Check out the About section for further information, including how to installation the project.
Note
This project is under active development.
Contents
About
Operator Curator
Operator Curator is an air-gapped infrastructure consumption analysis tool for the Red Hat OpenShift Container Platform. Curator retrieves infrastructure utilization for the OpenShift Platform using Operator koku-metrics and provides users the ability to query the infrastructure utilization based on time period, namespace, and infrastructure parameters.
Users can generate periodic standard and custom reports on infrastructure utilization, which are optionally delivered through automated emails. Curator also provides APIs to query the information utilization data that is stored in a database in the OpenShift cluster and it can also be used to feed data collected to any infrastructure billing system or business intelligence system. Additionally, Curator also provides administrators of the OpenShift cluster the option to back up their cluster infrastructure consumption data to S3-compatible storage.
You need to have administrator access to an OpenShift v.4.5+ cluster to deploy Operator Curator. For more information on the prerequisites, please view the Requirements section. Once deployed, all the authorized users and systems will be able to view the infrastructure utilization of OpenShift.
Operator Koku-metrics
Operator Koku-metrics can be used to obtain Red Hat OpenShift Container Platform (OCP) usage data and upload it to koku. The Koku-metrics operator utilizes Golang to collect usage data from an OCP cluster installation. You must have access to an OpenShift v.4.5+ cluster.
Usage
Use Cases
With Operator Curator,
- Red Hat OpenShift Platform Administrators can:
know the OpenShift cluster infrastructure utilization for the entire cluster.
view infrastructure utilization for any individual namespace.
view aggregated infrastructure utilization for a group of namespaces.
notice the infrastructure utilization trend over time.
get weekly, daily and monthly reports for the OpenShift infrastructure utilization.
query Curator API to get the latest OpenShift infrastructure utilization.
back up the infrastructure utilization data on S3-compatible storage.
- Analysts can:
pass the infrastructure usage data to an internal billing system.

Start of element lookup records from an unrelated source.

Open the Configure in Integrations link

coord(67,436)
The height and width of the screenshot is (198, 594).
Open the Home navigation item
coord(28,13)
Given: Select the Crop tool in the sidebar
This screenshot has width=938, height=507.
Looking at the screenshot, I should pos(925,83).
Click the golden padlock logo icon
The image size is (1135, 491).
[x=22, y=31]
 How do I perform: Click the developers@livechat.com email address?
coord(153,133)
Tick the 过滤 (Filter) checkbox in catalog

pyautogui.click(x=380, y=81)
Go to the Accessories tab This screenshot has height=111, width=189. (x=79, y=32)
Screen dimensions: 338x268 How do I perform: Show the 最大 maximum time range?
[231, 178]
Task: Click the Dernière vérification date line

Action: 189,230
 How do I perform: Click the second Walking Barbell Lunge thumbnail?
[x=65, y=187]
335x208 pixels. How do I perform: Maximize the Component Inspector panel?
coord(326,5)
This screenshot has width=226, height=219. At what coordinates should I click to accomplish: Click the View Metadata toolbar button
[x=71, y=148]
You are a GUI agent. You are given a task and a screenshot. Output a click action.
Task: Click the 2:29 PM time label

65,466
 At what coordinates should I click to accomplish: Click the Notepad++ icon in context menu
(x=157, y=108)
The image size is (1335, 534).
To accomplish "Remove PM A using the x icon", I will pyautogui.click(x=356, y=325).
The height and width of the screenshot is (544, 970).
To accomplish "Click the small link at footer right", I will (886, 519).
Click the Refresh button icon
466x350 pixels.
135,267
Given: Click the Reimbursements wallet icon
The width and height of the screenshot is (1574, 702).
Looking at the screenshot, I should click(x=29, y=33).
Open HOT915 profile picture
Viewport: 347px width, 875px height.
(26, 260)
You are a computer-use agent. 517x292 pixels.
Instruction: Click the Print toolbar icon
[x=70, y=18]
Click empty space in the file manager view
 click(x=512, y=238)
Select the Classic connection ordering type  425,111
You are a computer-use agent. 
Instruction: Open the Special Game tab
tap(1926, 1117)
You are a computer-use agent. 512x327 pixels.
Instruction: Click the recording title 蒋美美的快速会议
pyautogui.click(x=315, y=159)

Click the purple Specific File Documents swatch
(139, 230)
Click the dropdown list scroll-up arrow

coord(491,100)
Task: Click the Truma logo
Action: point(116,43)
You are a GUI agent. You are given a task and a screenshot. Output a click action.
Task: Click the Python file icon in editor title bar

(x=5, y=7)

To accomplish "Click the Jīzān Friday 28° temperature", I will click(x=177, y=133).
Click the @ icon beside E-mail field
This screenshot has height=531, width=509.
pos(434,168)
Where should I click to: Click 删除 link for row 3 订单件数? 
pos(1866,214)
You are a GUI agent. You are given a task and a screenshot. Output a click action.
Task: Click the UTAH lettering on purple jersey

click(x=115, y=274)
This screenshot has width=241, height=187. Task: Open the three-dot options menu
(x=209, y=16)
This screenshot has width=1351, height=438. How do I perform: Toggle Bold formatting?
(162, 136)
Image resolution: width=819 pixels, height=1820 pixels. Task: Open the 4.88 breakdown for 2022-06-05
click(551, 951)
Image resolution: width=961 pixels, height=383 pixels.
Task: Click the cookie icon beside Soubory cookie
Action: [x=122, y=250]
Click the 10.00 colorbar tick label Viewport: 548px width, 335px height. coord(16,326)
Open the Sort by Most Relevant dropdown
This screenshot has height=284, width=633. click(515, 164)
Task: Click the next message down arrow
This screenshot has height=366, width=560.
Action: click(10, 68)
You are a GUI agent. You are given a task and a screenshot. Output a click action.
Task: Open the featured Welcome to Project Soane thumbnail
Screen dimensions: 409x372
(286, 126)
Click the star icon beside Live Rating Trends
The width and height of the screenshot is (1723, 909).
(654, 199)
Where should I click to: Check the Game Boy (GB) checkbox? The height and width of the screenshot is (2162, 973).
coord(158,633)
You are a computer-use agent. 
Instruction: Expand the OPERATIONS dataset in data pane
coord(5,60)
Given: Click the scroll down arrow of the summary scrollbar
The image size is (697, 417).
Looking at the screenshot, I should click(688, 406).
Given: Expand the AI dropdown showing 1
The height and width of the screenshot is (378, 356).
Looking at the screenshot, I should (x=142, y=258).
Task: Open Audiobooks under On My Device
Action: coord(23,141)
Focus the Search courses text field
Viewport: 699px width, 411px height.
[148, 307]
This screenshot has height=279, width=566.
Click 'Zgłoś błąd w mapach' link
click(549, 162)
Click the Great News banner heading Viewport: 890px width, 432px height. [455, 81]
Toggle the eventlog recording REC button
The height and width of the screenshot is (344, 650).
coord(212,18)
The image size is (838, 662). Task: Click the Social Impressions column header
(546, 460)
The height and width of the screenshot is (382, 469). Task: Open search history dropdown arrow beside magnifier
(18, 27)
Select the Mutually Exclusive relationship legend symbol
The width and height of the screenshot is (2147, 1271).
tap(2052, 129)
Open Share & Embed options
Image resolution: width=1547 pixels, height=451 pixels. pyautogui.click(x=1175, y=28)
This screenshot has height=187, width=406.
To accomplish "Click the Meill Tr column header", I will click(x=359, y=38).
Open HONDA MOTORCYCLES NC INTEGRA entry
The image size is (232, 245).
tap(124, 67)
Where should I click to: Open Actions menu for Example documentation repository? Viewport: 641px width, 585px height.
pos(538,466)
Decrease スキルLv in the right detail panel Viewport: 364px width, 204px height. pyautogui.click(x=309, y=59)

export the infrastructure usage data in CSV format to any tool.
Features
Periodic Reports
Using Curator, an administrator of OCP can generate daily, weekly and monthly infrastructure utilization reports generated in the form of a CSV file. Administrators will have the ability to set the report start time so that a daily report can be generated after 24 hours, a weekly report can be generated after 7 days and a monthly report can be generated after 30 days.
Custom reports
- Using Curator, an administrator of OCP can also generate infrastructure utilization report between a start time and end time using the Curator API to generate the following reports:
A report for the entire OCP cluster.
A report for a specific namespace.
An aggregated report for a group of namespaces.
A report which contains only specific parameters.
Data pipelining
OCP administrators can run scripts that are packaged in the Curator to stream the infrastructure utilization data collected by Curator to their database for any internal billing machine.
Mailing services (Optional)
Using Curator, OCP administrators will have the ability to automatically send reports that are generated to any email addresses.
S3 backup (Optional)
OCP administrators will have the ability to backup the cluster infrastructure utilization data in a S3-compatible object storage.
System Design
System Architecture

Dependencies
- The install and deploy Operator Curator, the following prerequisites need to be met:
Admin access to OpenShift 4.5+
Install Koku Metrics Operator
You need to install koku-metrics-operator either via operator-hub or command line.
We are currently using koku-metrics-operator version 0.9.8 with koku-metric config specified here.
Install PostgreSQL Image
Need to have a Postgres database up and running in a cluster to store all information.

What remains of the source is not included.